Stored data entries
··········

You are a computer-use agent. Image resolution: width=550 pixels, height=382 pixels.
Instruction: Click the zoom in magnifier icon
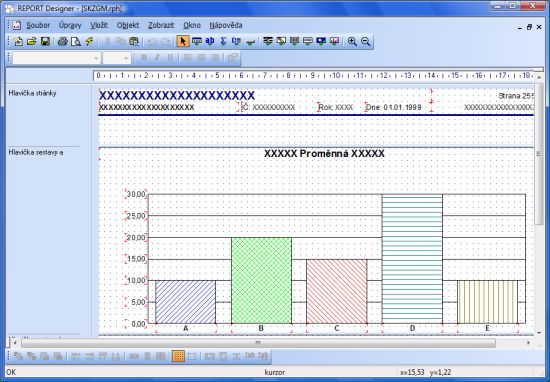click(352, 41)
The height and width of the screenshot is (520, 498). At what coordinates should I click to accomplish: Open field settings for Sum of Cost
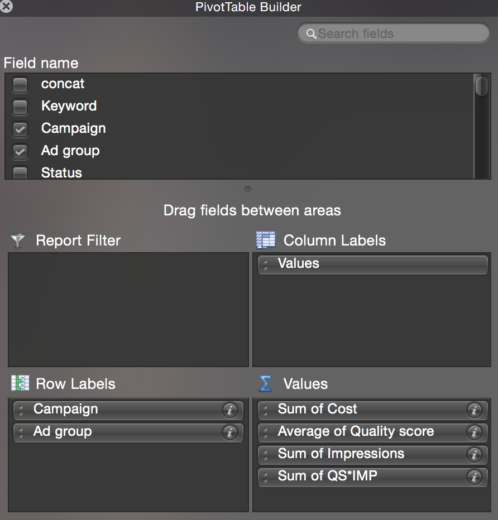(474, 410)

··········

_REQUIRED WORK_. Output the records above exactly, omitting the pictures.

_EXERCISE OUTPUT_.
You are a computer-use agent. Image resolution: width=550 pixels, height=382 pixels.
Instruction: Click the zoom in magnifier icon
click(352, 41)
The height and width of the screenshot is (520, 498). At what coordinates should I click to accomplish: Open field settings for Sum of Cost
(474, 410)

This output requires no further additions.